Appare quasi anacronistico parlare di Donne che rivendicano i diritti ai loro spazi dentro e fuori dai Palazzi, al lavoro e nelle istituzioni. Solo ieri, 24 ottobre 2024, ascoltavo le dichiarazioni di Jacopo Coghe, portavoce di Pro Vita un’associazione di cui ignoravo l’esistenza ma che sta prendendo piede a livello nazionale, tant’è che si autoattribuisce il merito delle dimissioni di Francesco Spano, capo di gabinetto del ministro della Cultura Alessandro Giuli, che i Pro Vita definiscono Pedelasta.
Ma non voglio entrare in merito a questa vicenda voglio solo riprendere quanto da loro sostenuto sul ruolo della Donna.
“Le donne di oggi lavorano in casa e fuori casa, sono sempre costrette a rispettare dei canoni stereotipati, (di efficienza, di bellezza, di prestanza...) e vivono in un continuo stato di stress, che non giova né a loro, né a chi sta loro attorno”.
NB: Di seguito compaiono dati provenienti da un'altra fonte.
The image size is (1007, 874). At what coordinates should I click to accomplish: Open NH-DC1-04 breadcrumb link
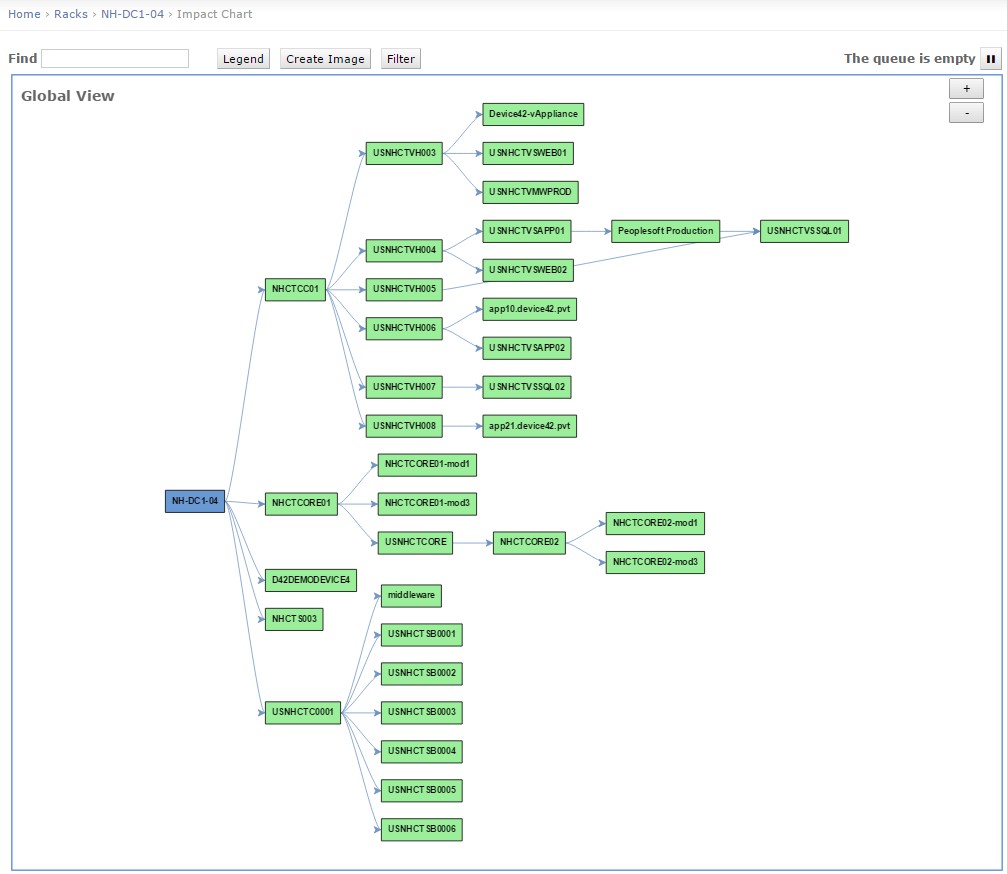tap(132, 14)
A conferma di ciò riportano uno studio, ovviamente americano, come se gli USA fossero i portatori del sapere, dell’Ohio State University, dal quale i ricercatori deducono che le donne che lavorano – in maniera continuativa negli anni – dalle quaranta ore a settimana in su hanno maggiori probabilità di incorrere in malattie quali il diabete, il cancro, problemi cardiaci e l’artrite. Negli uomini questo non succede, anzi avviene il contrario: chi lavora di più, rimane sano più a lungo. Per i Pro Vita, insomma, l’inseguire la parità per le donne è dannoso, considerato che la parità è intesa come omologazione al modello maschile. Ma la domanda è: allora la donna invece di scimmiottare l’uomo come dovrebbe realizzarsi? Ebbene le donne si realizzano nella maternità, non nel successo lavorativo. Ed ecco perché si vedono sempre più donne stressate, tristi, che puntano tutto sull’apparire: hanno perso loro stesse, la loro più intima identità! Quindi riscoprire la sana differenza tra uomini e donne è l’emergenza del nostro tempo. Solamente così la società ritroverà un ordine, la famiglia tornerà ad essere il nucleo fondante del vivere sociale, la natalità tornerà a crescere e torneranno ad esserci padri e madri... E solamente così tante malattie del nostro tempo scompariranno e uomini e donne si potranno riscoprire più felici, perché certi di essere al proprio posto, di aver trovato il modo per dare un’adeguata risposta alla propria vocazione maschile e femminile.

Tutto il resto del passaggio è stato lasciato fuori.